Friday's dedication of the temporary facility was a reminder, though, of how great the need is, and of how hard-pressed the state will be to meet it.

"This is gonna be weeks and weeks," Cuomo said to some of the National Guard troops who'd built the temporary facility, as well as to those who will staff it starting on Monday.

"It's going to be a long day, it's going to be a hard day, it's going to be an ugly day, it's going to be a sad day/ But you'll also be proud of what you did," Cuomo said.

The civil engineering unit that built the hospital is based in Brooklyn.

"It helps that we're serving New York, because our families are home," said Specialist Emanuel Morales, one of the National Guard soldiers. "Having that in our hearts and our minds," he said, "pushes us to get this thing done."

"It's not every day you can call a bunch of people together to make a mission like this," Sgt. Quinton Hunter said.

The facility is made up of row after row of hospital beds — 1,000 of them — separated by curtains. The facility will be for non-coronavirus patients so that hospitals already getting inundated by patients can focus more closely on patients who've tested positive for COVID-19.

"You did such a good job that I'm asking for four more," Cuomo said.

Cuomo wants one more of these facilities in each other borough of New York City.

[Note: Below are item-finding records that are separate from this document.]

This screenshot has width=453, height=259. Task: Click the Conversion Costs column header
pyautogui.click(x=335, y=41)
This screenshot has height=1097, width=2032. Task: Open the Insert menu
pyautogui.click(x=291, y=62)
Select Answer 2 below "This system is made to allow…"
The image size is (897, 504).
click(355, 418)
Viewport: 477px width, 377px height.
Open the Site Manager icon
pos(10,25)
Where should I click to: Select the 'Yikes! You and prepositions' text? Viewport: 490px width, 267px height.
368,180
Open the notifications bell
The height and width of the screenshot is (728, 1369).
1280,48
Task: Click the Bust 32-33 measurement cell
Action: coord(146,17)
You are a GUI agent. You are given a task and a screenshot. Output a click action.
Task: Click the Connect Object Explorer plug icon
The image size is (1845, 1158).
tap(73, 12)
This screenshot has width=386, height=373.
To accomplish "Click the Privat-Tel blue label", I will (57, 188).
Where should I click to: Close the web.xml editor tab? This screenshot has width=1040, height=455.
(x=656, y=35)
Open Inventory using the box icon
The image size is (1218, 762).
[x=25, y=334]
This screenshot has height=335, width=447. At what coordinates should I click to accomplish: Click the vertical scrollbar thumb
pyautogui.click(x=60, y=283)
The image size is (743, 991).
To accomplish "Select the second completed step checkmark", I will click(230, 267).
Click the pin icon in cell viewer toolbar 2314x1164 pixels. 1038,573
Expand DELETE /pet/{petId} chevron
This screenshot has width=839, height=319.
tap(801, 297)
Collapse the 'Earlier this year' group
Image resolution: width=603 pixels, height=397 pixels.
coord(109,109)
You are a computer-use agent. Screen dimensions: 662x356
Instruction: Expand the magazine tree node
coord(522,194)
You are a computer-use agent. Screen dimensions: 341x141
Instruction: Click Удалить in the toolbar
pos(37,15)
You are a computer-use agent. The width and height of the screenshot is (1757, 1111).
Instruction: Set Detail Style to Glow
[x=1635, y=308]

However, Cuomo said, that may be a ways off, despite the need.

"The timeline to build them is ten days," he said. "But first we need the approval. That's up to the president."

What's also up to the president, said the governor, was procuring enough ventilators for the coming need statewide.

"I hope we don't need 30,000 ventilators," Cuomo said at the Friday morning news conference. "The numbers say you need 30,000."

Late on Friday afternoon, President Donald Trump announced that he was invoking the Defense Production Act, compelling General Motors to manufacture ventilators.

As of Friday evening, it was not yet clear how the executive order would affect New York's need.

Meanwhile, at the Javits Center, a closer look at each makeshift hospital room shows that they're designed to promote comfort and hope. Each room has a potted plant; many have humidifiers.

It's a scene meant to not only buoy patients, but to also encourage for the practitioners in uniform. It's why their commander in chief had a message for them that was decidedly straightforward.

"Go out there, today," he told the assembled troops, "and we kick coronavirus ass, that's what I say."